TinyML: The Next Wave of Artificial Intelligence Revolution

This article is adapted from: 51cto, Author: Matthew Stewart
Artificial Intelligence (AI) is rapidly moving from the “cloud” to the “edge”, entering increasingly smaller IoT devices. The machine learning processes implemented on microprocessors at the terminal and edge side are referred to as Tiny Machine Learning, or TinyML. More precisely, TinyML refers to the methods, tools, and technologies that engineers use to implement machine learning on devices operating below the mW power range.

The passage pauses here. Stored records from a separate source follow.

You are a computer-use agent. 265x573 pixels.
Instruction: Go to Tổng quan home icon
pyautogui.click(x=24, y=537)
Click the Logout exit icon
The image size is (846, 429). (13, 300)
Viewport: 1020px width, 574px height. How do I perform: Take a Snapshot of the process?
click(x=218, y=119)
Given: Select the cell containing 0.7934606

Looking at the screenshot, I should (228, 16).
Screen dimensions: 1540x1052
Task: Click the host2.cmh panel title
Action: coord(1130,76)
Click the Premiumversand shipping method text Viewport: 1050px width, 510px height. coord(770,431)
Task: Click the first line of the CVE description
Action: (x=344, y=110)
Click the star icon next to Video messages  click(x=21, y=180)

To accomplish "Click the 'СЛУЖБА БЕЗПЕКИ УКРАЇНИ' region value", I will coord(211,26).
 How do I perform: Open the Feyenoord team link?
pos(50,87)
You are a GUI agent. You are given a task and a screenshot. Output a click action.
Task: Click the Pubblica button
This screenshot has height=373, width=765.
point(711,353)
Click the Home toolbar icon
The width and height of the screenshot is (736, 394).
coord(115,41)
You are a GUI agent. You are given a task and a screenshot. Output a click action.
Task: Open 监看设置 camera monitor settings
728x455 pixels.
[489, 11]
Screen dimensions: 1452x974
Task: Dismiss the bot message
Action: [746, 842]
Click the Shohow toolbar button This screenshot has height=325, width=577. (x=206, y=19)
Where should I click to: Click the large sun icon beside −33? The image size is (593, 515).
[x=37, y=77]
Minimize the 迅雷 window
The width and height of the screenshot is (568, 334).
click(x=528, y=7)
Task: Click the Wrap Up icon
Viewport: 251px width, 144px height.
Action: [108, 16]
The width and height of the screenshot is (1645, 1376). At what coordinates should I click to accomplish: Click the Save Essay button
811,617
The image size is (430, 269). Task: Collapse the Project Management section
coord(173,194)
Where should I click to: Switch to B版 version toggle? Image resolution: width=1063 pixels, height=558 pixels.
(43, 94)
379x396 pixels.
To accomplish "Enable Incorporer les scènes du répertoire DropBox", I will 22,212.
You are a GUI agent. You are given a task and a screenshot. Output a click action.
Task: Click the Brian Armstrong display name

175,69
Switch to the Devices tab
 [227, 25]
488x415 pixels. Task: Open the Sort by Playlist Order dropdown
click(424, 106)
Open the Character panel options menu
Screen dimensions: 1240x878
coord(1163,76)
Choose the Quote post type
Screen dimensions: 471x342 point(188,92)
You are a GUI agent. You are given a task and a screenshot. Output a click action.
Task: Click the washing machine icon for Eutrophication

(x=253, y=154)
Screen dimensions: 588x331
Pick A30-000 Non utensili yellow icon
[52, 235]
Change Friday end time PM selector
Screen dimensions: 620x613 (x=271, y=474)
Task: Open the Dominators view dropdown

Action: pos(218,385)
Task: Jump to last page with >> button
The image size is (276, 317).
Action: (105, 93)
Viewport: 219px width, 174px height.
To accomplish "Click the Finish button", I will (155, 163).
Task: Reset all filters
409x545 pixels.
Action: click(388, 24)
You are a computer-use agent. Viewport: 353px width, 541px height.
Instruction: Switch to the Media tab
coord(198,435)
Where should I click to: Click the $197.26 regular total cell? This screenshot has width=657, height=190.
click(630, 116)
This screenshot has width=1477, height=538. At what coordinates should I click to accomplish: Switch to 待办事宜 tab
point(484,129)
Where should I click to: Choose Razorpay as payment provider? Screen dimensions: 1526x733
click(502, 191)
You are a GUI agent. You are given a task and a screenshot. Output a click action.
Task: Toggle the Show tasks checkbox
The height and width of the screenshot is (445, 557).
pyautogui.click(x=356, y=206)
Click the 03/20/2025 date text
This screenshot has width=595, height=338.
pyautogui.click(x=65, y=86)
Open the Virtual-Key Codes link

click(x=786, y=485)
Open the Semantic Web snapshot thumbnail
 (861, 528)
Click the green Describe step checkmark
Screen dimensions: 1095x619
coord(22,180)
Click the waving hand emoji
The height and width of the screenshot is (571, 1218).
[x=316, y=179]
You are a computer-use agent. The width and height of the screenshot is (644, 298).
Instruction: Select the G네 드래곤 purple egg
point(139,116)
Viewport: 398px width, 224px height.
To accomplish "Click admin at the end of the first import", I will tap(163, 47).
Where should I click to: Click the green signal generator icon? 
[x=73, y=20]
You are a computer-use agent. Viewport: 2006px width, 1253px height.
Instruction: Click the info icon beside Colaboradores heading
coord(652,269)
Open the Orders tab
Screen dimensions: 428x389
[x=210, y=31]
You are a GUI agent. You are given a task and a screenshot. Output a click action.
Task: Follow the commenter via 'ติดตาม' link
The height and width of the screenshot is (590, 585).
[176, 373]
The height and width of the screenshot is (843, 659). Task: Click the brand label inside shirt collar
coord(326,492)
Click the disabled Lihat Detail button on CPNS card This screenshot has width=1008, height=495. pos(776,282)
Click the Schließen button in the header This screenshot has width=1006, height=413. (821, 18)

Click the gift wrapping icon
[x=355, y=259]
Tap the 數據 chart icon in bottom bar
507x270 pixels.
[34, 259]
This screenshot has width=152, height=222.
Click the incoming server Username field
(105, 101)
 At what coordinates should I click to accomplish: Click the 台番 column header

TinyML: The Next Wave of Artificial Intelligence Revolution

Figure 1 Overview of TinyML on Embedded Devices

Over the past decade, we have witnessed an exponential growth in the scale of machine learning algorithms due to increased processor speeds and the emergence of big data. At the TinyML 2020 Summit, companies like NVIDIA, ARM, Qualcomm, Google, Microsoft, and Samsung showcased the latest achievements in micro machine learning. The summit reached several important conclusions:
  • For many application scenarios, TinyML technology and hardware have evolved to a practical stage;

  • Significant breakthroughs have been made in algorithms, networks, and ML models below 100KB;

  • There is a rapid growth in low-power demands in the visual and audio fields.

TinyML is an interdisciplinary field of machine learning and embedded IoT devices, representing an emerging engineering discipline with the potential to revolutionize many industries.
The main beneficiaries of TinyML are in the fields of edge computing and energy-efficient computing. TinyML originates from the concept of the Internet of Things (IoT). The traditional approach in IoT is to send data from local devices to the cloud for processing. Some concerns exist regarding this approach in terms of privacy, latency, storage, and energy efficiency.
  • Energy Efficiency: Data transmission, whether wired or wireless, is highly energy-consuming, approximately an order of magnitude more than local computation using multiply-accumulate units (MAUs). The most energy-efficient approach is to develop IoT systems with local data processing capabilities. The “data-centric” computing philosophy has been explored by some AI pioneers and is now being applied.

  • Privacy: There are privacy risks in data transmission. Data can be intercepted by malicious actors, and when stored in a single location like the cloud, the inherent security of the data decreases. By keeping most data on the device, communication needs can be minimized, thereby enhancing security and privacy.

  • Storage: Much of the data collected by IoT devices is useless. Imagine a security camera recording the entrance to a building 24/7. For most of the day, the camera is not performing any useful function as no anomalies occur. Implementing smarter systems that activate only when necessary can reduce storage capacity needs and consequently the amount of data that needs to be transmitted to the cloud.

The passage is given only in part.